## Aim
Rewrite the records below with every "Given" changed to "Goal" and all other text left as is. Omit the pictures from your answer.
##### Records shown #####
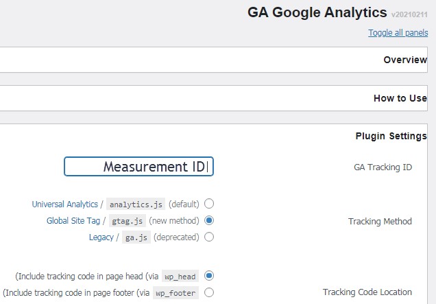The height and width of the screenshot is (304, 436).
Task: Collapse the Plugin Settings panel
Action: (x=391, y=136)
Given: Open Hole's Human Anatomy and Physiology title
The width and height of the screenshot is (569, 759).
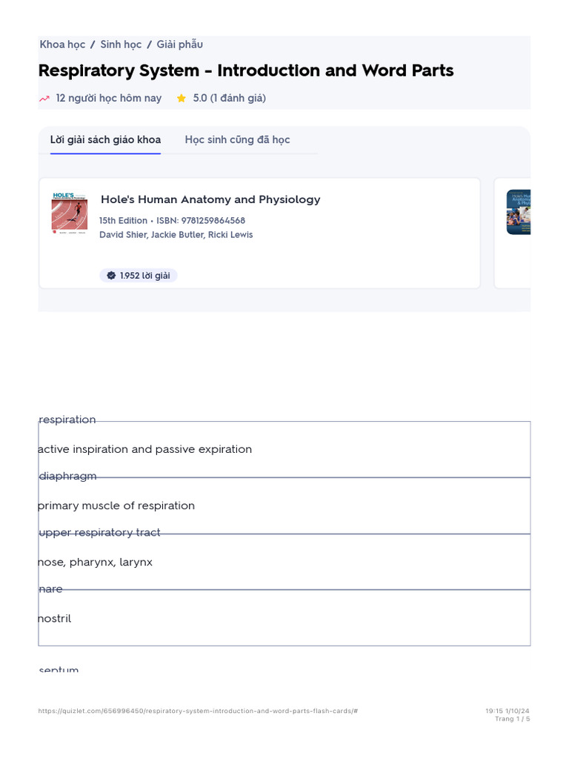Looking at the screenshot, I should coord(210,199).
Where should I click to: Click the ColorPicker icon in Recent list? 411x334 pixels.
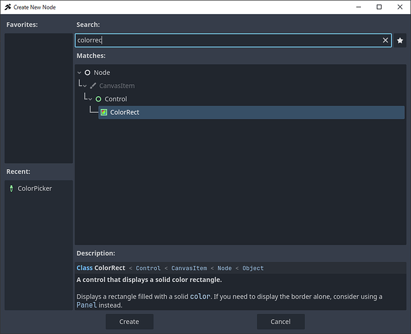[x=11, y=188]
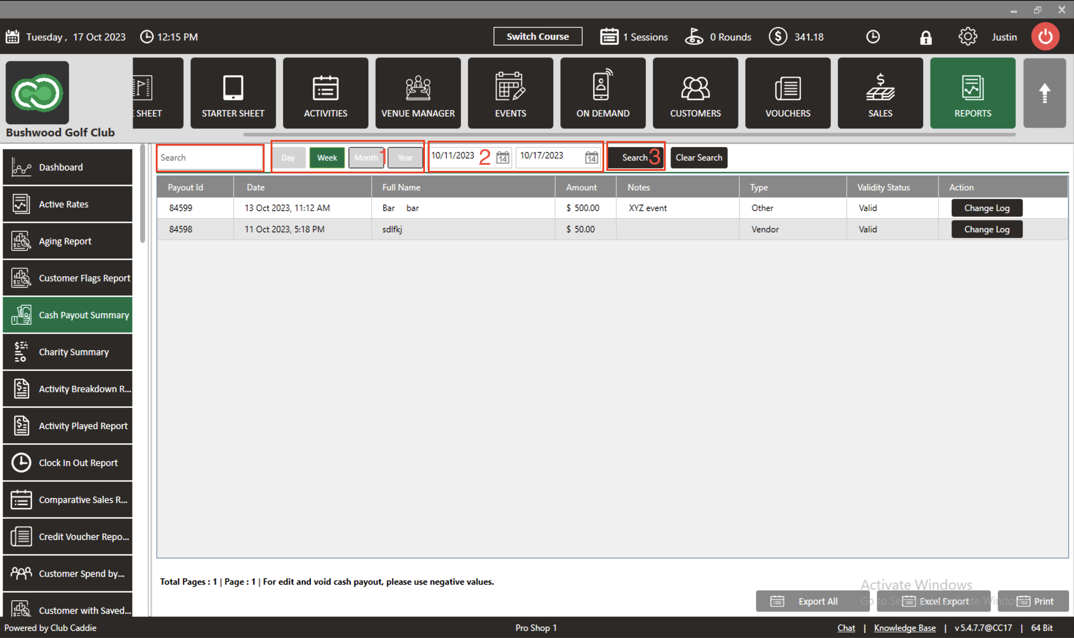Open the Starter Sheet module
This screenshot has height=638, width=1074.
233,93
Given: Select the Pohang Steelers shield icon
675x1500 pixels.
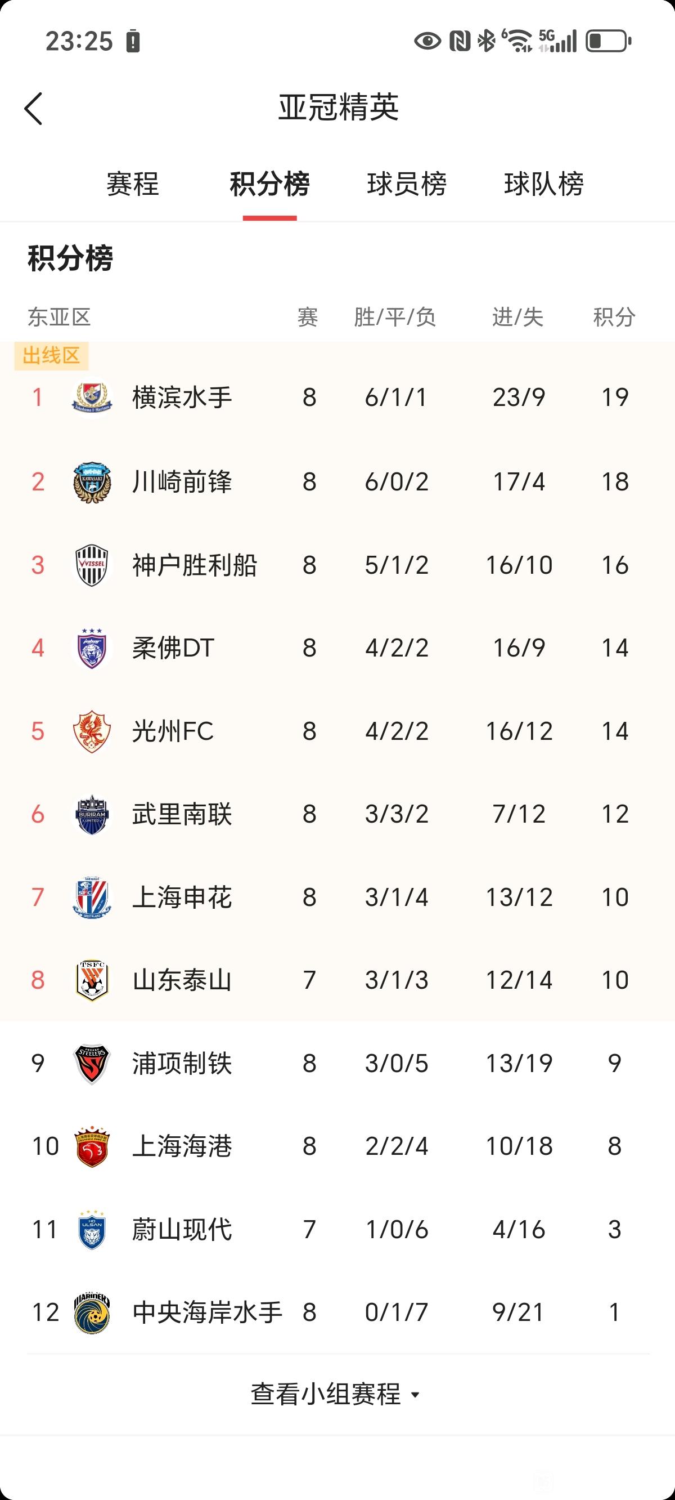Looking at the screenshot, I should coord(92,1064).
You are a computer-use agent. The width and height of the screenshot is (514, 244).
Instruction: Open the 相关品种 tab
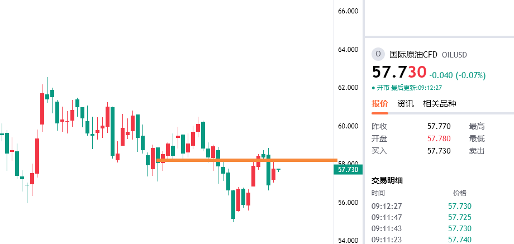(440, 103)
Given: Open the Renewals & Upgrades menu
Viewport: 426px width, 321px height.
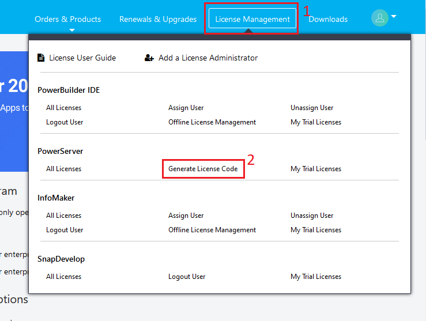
#####
## Solution to this problem
The height and width of the screenshot is (304, 436).
Task: Collapse the Plugin Settings panel
Action: (x=391, y=136)
Goal: Open Hole's Human Anatomy and Physiology title
The width and height of the screenshot is (569, 759).
Looking at the screenshot, I should coord(210,199).
Where should I click to: Click the ColorPicker icon in Recent list? 411x334 pixels.
[x=11, y=188]
Open the Starter Sheet module
This screenshot has height=638, width=1074.
233,93
Goal: Select the Pohang Steelers shield icon
675x1500 pixels.
Looking at the screenshot, I should coord(92,1064).
You are a computer-use agent. The width and height of the screenshot is (514, 244).
Instruction: Open the 相关品种 tab
(440, 103)
Goal: Open the Renewals & Upgrades menu
Viewport: 426px width, 321px height.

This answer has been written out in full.